"Jesus himself drew near and walked with them, but their eyes were prevented from recognizing him."
Today’s gospel begins with two disciples on their way to Emmaus, a city some seven miles from Jerusalem. Christ has just recently been crucified, and the two men are walking and talking about the terrible events that have come to pass. There is a haunting quote about this journey to Emmaus by the writer Frederick Buechner:
Emmaus is whatever we do or wherever we go to make ourselves forget that the world holds nothing sacred: that even the wisest and bravest and loveliest decay and die; that even the noblest ideas that men have had-ideas about love and freedom and justice-have always in time been twisted out of shape by selfish men for selfish ends. (Frederick Buechner, Magnificent Defeat, San Francisco: HarperSanFrancisco, 1985).
And that is where Jesus finds these two forlorn gentlemen, on the road to Emmaus-a road each of us knows well in our lives-a road filled with frustration and doubt. It shouldn’t be lost upon us that Jesus comes to his disciples as they are journeying further into their sadness and disbelief at the loss of their Lord. How annoyed they must have been when this stranger (Jesus) approaches who does not seem to be aware of the recent tragedy.

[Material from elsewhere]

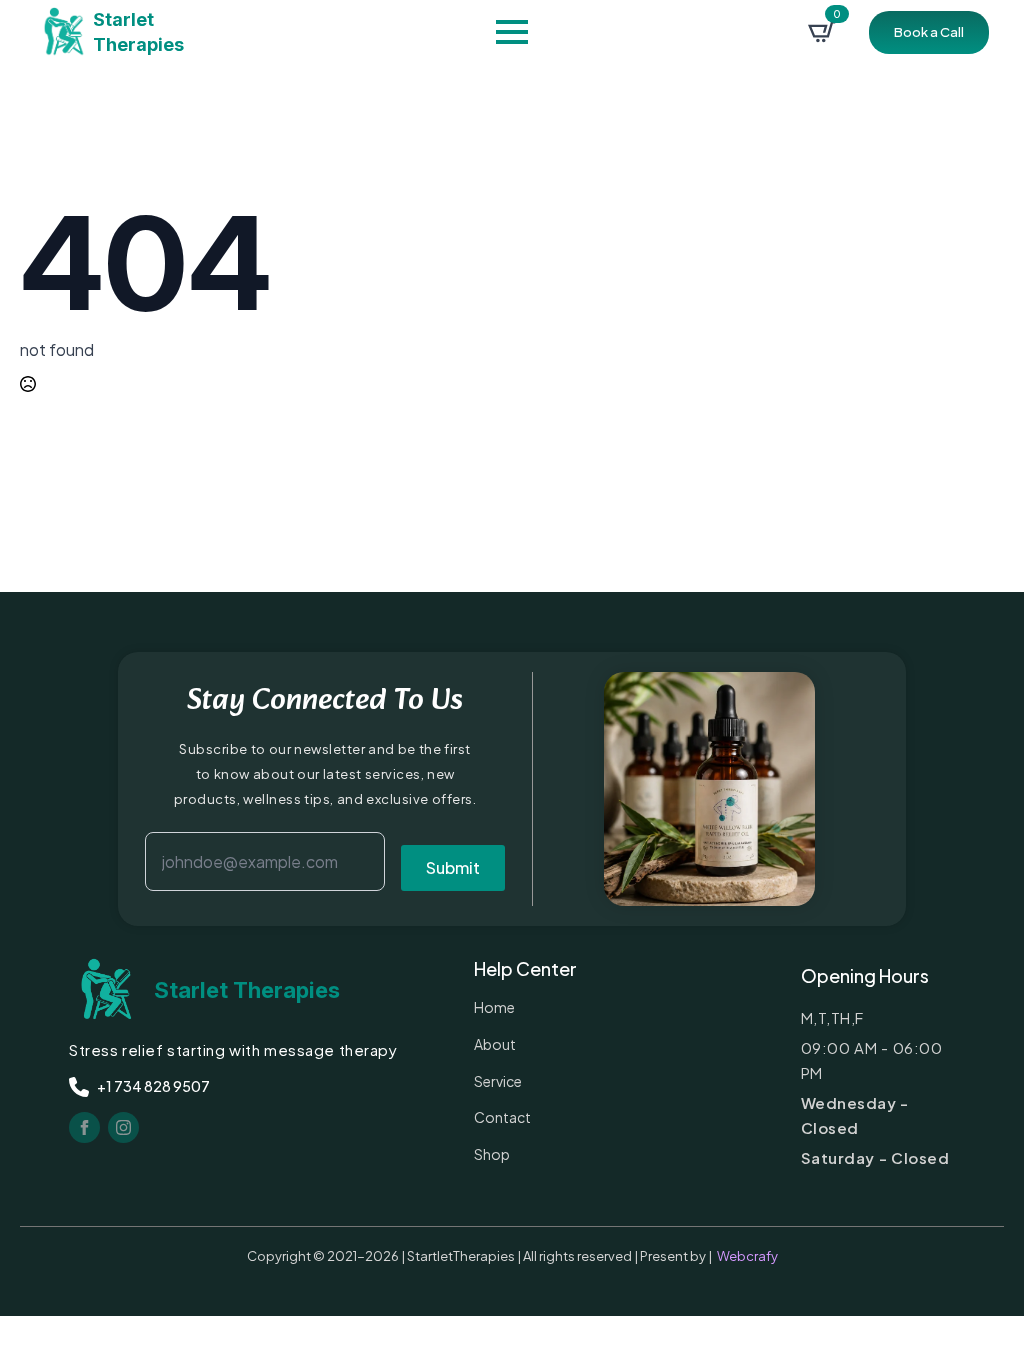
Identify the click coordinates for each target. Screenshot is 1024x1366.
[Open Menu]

Now there are a ton of theological lessons in this gospel that I am wholly unqualified to discern. Jesus gives the two quite a lecture on what was prophesied in the Jewish scriptures. There is an important reminder about the necessity of Jesus suffering, not to mention the fact that Jesus appears literally as these two are "gathered" in His name.
But there are two things that strike me most about this reading and what it means in my life. The first is the inability of the disciples to recognize Jesus. The passage says nothing about Jesus being in disguise or working some miracle to prevent them from recognizing him. But wrapped up in their own fear, confusion and dejectedness, there was no way they could see Christ. They were, for all intents and purposes, blinded to his presence.
What’s even more startling-Christ was right there, in the flesh, walking and talking with them! He is our true companion. And He is present most especially at those low times in our lives when we don’t know where to turn. Finally, this is not some theoretical presence. He comes to us in concrete ways-perhaps even in people he may bring into our lives who we cannot recognize as Christ. We must open not just our eyes, but our hearts and minds in order to see.
Finally, Christ is revealed to the men as they sit and Jesus breaks bread and blesses it. This is when their eyes are opened! When we are at a low point, do we seek Christ in the Eucharist? Do we take this great gift for granted, that we are given the privilege of sharing in the body of Christ? Once the disciples recognized Jesus in their midst, he vanished from sight. But the miracle is that we know He was and is truly still present.
Marlo Serritella is on staff at the Holy Cross Province Development Office in Chicago.